新聞・テレビは原発事故を参院選の争点としないように努めているが、ネット上では関心の高いテーマのひとつとなっている。福島原発の事故後、避難指示基準を20mSv/年 とした文科省の判断が、東京選挙区で選挙戦の行方さえ左右しそうな争点となっているのだ。
長島昭久・衆院議員は2011年4月27日、自らのツイートで「遂に堪忍袋の緒が切れた。20mSv基準を押しつける文科省判断は絶対に認められない」と怒りを露わにした。「文科省、厚労省の役人とも激論し最後は鈴木寛文科副大臣(とやりあった)」とも明らかにしている。
長島議員の一連のツイートは“発掘され”ネット上を駆け巡った。
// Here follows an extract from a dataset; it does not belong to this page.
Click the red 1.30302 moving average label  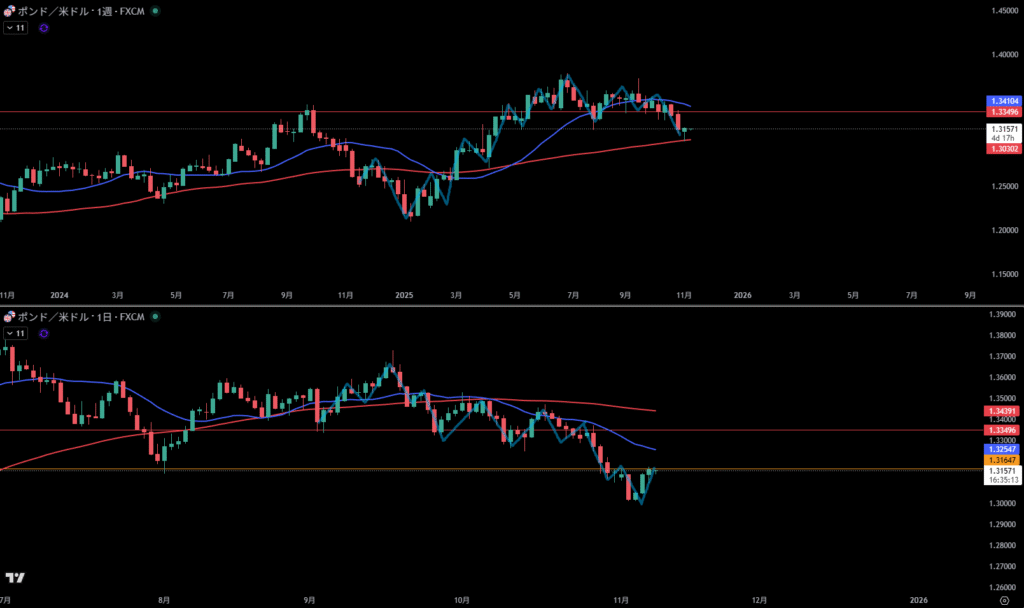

見解が分かれる「20mSv問題」で、身内(民主党議員)からも鈴木副大臣が突き上げられていたことが明らかになったからだ。
真相はどうだったのか? 筆者は長島昭久氏と鈴木寛氏に会い直接話を聞いた。16日、場所は両氏が選挙の街頭演説に訪れた立川駅前。
長島議員は「子を持つ親として(線量は)低ければ低いほどいいということで(鈴木氏と)激論した」と明らかにした。「電話でやりあった」という。
「それでも国際基準に従い、ゼロに近づけるために土を掘り起こすなどしてくれるということなので最後は彼(鈴木氏の言うこと)に納得した」。長島氏は矛を収めたいきさつも話した。
肝心の鈴木氏は長島氏との激論の有無には答えず「除染して1・6(μSv/h)まで下げた」と語った。
なぜ避難させなかったのか?の問いには、「子どもの『心の健康』を考えて」と答えた。当時、避難先で「放射能がうつる」などと差別された子供の事例が報道されていた。鈴木氏はそれを心配したのだろう。
有権者との握手に余念がない鈴木氏はこれ以上答えず、憮然とした表情で筆者に背中を見せた。
学校のグラウンドは除染により線量が下がるだろう。だが学校を一歩出れば、そこは高線量地帯だ。子どもたちは高線量のなかで暮らすのである。
事故当時、ホットスポットが点在する伊達市に妻と2人の子ども(中学1年、小学校4年)と共に住んでいた男性(公務員・40代)は次のように憤る―
「(放射線管理区域の4倍もある)20mSv基準に人々を住まわせているのは許しがたい。非人道的と言われてもやむを得ない」。
男性は妻子と共に放射能をのがれて今は札幌に暮らす。2人の子どもは「放射能がうつる」などとは言われないそうだ。
鈴木寛氏が心の健康を心配しているが?と男性に尋ねると、「子どもたちを安全な所で生活させることの方が心の健康だ」と答えた。避難を決意した理由でもある。
放射能の受け止め方をめぐる鈴木寛氏と福島住民との落差だろうか。